═════ DATA ENTRIES ═════

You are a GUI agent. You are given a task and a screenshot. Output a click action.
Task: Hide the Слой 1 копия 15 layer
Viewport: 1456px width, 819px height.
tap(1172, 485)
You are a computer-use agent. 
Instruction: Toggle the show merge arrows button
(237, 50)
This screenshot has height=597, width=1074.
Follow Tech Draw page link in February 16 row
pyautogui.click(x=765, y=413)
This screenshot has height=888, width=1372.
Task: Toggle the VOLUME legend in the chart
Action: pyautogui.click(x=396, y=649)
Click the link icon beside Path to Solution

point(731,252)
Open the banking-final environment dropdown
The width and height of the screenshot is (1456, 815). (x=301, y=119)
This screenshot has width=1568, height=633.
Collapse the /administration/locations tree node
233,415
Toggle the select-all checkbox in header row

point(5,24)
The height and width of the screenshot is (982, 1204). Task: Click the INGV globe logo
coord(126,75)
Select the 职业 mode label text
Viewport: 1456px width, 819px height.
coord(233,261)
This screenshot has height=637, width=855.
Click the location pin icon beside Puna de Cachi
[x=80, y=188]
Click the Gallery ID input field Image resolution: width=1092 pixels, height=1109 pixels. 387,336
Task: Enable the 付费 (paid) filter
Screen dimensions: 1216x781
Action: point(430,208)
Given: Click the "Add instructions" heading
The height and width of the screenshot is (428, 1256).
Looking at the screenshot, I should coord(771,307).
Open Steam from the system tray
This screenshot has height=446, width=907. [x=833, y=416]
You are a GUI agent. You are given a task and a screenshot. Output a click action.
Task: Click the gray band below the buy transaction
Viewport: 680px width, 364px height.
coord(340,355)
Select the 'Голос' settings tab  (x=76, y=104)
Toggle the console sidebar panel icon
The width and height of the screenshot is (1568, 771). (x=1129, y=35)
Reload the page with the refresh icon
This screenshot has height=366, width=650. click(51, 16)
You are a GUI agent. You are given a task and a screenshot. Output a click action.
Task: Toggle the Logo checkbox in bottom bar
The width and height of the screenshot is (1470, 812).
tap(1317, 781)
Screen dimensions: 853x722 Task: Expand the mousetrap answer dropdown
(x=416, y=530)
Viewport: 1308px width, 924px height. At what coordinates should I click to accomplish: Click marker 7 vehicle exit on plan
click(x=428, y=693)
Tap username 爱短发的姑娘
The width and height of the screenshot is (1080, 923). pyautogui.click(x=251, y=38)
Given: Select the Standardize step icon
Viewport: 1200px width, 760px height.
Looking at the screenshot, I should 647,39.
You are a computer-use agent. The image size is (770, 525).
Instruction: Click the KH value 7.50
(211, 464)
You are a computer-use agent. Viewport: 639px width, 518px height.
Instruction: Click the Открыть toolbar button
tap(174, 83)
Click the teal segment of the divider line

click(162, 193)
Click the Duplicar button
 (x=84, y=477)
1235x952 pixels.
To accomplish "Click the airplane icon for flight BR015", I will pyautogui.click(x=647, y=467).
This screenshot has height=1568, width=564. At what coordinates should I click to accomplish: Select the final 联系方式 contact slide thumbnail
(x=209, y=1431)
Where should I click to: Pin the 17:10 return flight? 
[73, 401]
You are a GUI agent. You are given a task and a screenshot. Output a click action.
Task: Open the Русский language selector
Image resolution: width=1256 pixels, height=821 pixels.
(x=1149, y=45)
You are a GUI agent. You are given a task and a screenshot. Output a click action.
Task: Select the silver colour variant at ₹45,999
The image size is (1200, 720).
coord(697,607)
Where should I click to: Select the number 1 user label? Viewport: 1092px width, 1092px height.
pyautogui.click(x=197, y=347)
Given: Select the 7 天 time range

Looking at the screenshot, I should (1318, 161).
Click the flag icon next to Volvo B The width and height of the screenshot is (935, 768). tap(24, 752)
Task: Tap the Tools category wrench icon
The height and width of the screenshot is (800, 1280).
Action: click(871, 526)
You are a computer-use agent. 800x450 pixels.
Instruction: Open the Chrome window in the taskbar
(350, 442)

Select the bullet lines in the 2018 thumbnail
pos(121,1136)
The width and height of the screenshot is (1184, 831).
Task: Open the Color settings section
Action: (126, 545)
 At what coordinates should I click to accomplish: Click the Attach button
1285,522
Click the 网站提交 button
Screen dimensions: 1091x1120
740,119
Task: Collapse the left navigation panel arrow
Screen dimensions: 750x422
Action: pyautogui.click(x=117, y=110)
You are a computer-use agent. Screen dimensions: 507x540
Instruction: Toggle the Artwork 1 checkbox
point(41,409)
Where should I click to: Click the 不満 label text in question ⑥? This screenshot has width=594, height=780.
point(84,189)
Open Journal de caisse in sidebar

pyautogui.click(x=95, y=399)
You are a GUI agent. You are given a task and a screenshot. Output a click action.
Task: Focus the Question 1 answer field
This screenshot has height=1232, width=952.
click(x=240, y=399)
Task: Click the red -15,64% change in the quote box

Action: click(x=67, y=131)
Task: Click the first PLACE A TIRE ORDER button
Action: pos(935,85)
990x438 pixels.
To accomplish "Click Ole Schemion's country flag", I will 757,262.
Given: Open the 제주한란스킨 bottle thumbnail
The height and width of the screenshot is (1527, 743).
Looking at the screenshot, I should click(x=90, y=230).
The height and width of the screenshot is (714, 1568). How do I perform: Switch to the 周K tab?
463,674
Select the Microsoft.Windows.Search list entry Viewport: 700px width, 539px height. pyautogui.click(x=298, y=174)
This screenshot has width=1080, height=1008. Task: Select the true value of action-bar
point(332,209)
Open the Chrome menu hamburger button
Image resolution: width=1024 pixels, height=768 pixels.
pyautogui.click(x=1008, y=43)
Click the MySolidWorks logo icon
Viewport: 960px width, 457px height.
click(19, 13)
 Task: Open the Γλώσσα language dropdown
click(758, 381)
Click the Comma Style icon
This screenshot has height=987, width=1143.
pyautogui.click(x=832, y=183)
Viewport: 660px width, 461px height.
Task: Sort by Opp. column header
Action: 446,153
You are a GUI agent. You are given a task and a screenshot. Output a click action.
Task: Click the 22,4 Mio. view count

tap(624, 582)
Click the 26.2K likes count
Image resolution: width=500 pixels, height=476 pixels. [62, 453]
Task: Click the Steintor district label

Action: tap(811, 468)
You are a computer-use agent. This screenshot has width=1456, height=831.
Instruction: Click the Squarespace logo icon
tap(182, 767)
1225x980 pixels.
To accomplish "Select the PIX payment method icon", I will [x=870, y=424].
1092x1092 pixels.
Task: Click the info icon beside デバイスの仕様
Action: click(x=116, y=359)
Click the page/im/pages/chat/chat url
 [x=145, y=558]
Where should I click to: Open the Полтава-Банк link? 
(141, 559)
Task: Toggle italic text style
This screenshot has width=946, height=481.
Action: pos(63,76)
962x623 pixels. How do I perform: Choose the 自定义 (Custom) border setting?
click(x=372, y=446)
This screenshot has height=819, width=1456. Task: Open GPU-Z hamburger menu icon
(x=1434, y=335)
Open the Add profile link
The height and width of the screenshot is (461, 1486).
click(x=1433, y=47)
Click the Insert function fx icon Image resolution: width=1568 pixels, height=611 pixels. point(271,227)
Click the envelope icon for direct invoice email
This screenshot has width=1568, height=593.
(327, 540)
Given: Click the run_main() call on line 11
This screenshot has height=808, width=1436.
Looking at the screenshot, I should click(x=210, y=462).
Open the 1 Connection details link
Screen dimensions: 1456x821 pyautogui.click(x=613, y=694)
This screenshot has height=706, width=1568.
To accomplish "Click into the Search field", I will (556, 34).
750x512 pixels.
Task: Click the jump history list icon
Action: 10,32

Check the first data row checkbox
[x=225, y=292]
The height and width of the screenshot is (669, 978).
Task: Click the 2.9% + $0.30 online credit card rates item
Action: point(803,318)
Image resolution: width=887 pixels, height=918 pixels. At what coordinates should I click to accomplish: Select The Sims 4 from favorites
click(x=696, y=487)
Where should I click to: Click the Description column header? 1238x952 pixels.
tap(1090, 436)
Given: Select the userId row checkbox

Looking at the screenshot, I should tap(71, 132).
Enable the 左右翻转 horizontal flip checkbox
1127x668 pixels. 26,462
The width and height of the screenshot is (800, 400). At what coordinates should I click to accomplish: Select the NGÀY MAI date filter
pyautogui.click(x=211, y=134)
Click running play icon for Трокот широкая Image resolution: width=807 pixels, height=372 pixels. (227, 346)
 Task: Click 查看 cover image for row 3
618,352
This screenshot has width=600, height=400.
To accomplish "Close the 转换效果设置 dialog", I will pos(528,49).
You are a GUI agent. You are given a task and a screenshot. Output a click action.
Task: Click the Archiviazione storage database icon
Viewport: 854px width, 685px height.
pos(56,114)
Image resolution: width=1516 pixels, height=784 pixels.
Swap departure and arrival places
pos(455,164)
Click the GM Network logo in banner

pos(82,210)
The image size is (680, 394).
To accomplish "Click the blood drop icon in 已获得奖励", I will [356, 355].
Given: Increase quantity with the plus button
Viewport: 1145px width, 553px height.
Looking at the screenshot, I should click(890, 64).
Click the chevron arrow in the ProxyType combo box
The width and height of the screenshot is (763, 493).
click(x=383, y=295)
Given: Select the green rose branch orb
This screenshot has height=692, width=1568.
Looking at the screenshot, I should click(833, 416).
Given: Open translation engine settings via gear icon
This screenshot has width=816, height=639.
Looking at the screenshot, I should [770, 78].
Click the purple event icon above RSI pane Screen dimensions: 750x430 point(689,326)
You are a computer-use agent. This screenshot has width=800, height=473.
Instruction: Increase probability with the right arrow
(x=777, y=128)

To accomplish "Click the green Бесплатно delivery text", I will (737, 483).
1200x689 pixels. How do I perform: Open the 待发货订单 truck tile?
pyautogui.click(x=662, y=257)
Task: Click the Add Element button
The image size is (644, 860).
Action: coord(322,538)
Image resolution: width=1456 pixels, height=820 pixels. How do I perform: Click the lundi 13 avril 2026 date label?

═════

■ WHAT YOU ARE ASKED TO DO
How many lines in the data above contain the string "size"? Reply with the number alone.

■ FULL OUTPUT
4